= Task description =
Your response should be the complete set of records, reproduced exactly.
START Supplied material
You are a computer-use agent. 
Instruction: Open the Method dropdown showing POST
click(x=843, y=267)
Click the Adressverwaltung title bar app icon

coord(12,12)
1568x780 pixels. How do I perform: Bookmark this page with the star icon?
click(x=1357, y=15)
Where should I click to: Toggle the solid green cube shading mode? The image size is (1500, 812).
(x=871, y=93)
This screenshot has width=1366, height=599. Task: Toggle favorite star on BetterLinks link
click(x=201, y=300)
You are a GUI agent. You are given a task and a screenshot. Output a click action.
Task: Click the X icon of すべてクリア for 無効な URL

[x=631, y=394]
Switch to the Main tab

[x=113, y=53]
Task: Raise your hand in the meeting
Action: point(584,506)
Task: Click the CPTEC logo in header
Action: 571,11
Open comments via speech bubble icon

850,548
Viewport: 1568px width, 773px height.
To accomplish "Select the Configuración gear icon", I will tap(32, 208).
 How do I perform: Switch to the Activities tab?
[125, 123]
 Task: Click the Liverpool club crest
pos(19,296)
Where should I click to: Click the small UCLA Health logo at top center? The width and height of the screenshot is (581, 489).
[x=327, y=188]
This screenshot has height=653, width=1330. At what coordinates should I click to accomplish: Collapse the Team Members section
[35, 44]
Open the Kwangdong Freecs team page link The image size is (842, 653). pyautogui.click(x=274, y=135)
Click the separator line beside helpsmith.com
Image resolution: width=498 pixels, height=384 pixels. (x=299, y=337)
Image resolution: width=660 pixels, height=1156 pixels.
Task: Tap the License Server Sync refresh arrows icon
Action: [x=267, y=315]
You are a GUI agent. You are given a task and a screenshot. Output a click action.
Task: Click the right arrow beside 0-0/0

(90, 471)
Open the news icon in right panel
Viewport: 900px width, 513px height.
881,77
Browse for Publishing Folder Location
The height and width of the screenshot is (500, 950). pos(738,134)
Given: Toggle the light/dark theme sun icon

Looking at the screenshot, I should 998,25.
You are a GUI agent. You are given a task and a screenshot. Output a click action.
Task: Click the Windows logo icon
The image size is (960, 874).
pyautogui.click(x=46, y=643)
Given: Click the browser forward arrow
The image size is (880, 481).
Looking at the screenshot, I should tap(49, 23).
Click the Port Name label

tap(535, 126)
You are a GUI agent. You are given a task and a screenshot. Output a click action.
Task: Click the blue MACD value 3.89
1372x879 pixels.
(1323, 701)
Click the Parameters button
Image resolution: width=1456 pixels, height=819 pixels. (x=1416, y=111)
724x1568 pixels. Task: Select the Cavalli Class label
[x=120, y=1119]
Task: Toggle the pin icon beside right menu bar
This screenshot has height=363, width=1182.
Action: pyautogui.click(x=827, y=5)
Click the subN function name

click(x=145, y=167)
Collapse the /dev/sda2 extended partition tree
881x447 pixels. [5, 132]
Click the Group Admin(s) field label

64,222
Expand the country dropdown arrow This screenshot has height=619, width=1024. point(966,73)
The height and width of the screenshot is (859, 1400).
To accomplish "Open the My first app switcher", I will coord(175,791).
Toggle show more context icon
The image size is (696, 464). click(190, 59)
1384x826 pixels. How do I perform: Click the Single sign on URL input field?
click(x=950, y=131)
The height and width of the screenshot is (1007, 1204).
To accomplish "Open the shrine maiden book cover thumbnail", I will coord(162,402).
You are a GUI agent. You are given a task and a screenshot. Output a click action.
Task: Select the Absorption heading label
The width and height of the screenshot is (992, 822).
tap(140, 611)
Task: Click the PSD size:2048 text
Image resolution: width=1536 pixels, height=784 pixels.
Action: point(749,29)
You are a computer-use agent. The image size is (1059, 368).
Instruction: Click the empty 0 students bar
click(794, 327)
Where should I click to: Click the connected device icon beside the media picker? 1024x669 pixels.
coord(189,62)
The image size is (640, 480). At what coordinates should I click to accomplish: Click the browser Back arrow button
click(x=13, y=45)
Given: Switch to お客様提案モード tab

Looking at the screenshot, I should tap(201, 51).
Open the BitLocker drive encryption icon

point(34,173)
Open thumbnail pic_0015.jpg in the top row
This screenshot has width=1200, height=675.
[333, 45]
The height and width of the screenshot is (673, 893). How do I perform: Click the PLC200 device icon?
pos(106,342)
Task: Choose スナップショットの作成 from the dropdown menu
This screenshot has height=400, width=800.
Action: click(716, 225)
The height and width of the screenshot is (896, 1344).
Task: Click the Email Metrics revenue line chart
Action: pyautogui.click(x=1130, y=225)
END Supplied material
= Your solution =
You are a computer-use agent. 
Instruction: Open the Method dropdown showing POST
click(x=843, y=267)
Click the Adressverwaltung title bar app icon

coord(12,12)
1568x780 pixels. How do I perform: Bookmark this page with the star icon?
click(x=1357, y=15)
Where should I click to: Toggle the solid green cube shading mode? The image size is (1500, 812).
(x=871, y=93)
This screenshot has width=1366, height=599. Task: Toggle favorite star on BetterLinks link
click(x=201, y=300)
You are a GUI agent. You are given a task and a screenshot. Output a click action.
Task: Click the X icon of すべてクリア for 無効な URL

[x=631, y=394]
Switch to the Main tab

[x=113, y=53]
Task: Raise your hand in the meeting
Action: point(584,506)
Task: Click the CPTEC logo in header
Action: 571,11
Open comments via speech bubble icon

850,548
Viewport: 1568px width, 773px height.
To accomplish "Select the Configuración gear icon", I will tap(32, 208).
 How do I perform: Switch to the Activities tab?
[125, 123]
 Task: Click the Liverpool club crest
pos(19,296)
Where should I click to: Click the small UCLA Health logo at top center? The width and height of the screenshot is (581, 489).
[x=327, y=188]
This screenshot has height=653, width=1330. At what coordinates should I click to accomplish: Collapse the Team Members section
[35, 44]
Open the Kwangdong Freecs team page link The image size is (842, 653). pyautogui.click(x=274, y=135)
Click the separator line beside helpsmith.com
Image resolution: width=498 pixels, height=384 pixels. (x=299, y=337)
Image resolution: width=660 pixels, height=1156 pixels.
Task: Tap the License Server Sync refresh arrows icon
Action: [x=267, y=315]
You are a GUI agent. You are given a task and a screenshot. Output a click action.
Task: Click the right arrow beside 0-0/0

(90, 471)
Open the news icon in right panel
Viewport: 900px width, 513px height.
881,77
Browse for Publishing Folder Location
The height and width of the screenshot is (500, 950). pos(738,134)
Given: Toggle the light/dark theme sun icon

Looking at the screenshot, I should 998,25.
You are a GUI agent. You are given a task and a screenshot. Output a click action.
Task: Click the Windows logo icon
The image size is (960, 874).
pyautogui.click(x=46, y=643)
Given: Click the browser forward arrow
The image size is (880, 481).
Looking at the screenshot, I should tap(49, 23).
Click the Port Name label

tap(535, 126)
You are a GUI agent. You are given a task and a screenshot. Output a click action.
Task: Click the blue MACD value 3.89
1372x879 pixels.
(1323, 701)
Click the Parameters button
Image resolution: width=1456 pixels, height=819 pixels. (x=1416, y=111)
724x1568 pixels. Task: Select the Cavalli Class label
[x=120, y=1119]
Task: Toggle the pin icon beside right menu bar
This screenshot has height=363, width=1182.
Action: pyautogui.click(x=827, y=5)
Click the subN function name

click(x=145, y=167)
Collapse the /dev/sda2 extended partition tree
881x447 pixels. [5, 132]
Click the Group Admin(s) field label

64,222
Expand the country dropdown arrow This screenshot has height=619, width=1024. point(966,73)
The height and width of the screenshot is (859, 1400).
To accomplish "Open the My first app switcher", I will coord(175,791).
Toggle show more context icon
The image size is (696, 464). click(190, 59)
1384x826 pixels. How do I perform: Click the Single sign on URL input field?
click(x=950, y=131)
The height and width of the screenshot is (1007, 1204).
To accomplish "Open the shrine maiden book cover thumbnail", I will coord(162,402).
You are a GUI agent. You are given a task and a screenshot. Output a click action.
Task: Select the Absorption heading label
The width and height of the screenshot is (992, 822).
tap(140, 611)
Task: Click the PSD size:2048 text
Image resolution: width=1536 pixels, height=784 pixels.
Action: point(749,29)
You are a computer-use agent. The image size is (1059, 368).
Instruction: Click the empty 0 students bar
click(794, 327)
Where should I click to: Click the connected device icon beside the media picker? 1024x669 pixels.
coord(189,62)
The image size is (640, 480). At what coordinates should I click to accomplish: Click the browser Back arrow button
click(x=13, y=45)
Given: Switch to お客様提案モード tab

Looking at the screenshot, I should tap(201, 51).
Open the BitLocker drive encryption icon

point(34,173)
Open thumbnail pic_0015.jpg in the top row
This screenshot has width=1200, height=675.
[333, 45]
The height and width of the screenshot is (673, 893). How do I perform: Click the PLC200 device icon?
pos(106,342)
Task: Choose スナップショットの作成 from the dropdown menu
This screenshot has height=400, width=800.
Action: click(716, 225)
The height and width of the screenshot is (896, 1344).
Task: Click the Email Metrics revenue line chart
Action: pyautogui.click(x=1130, y=225)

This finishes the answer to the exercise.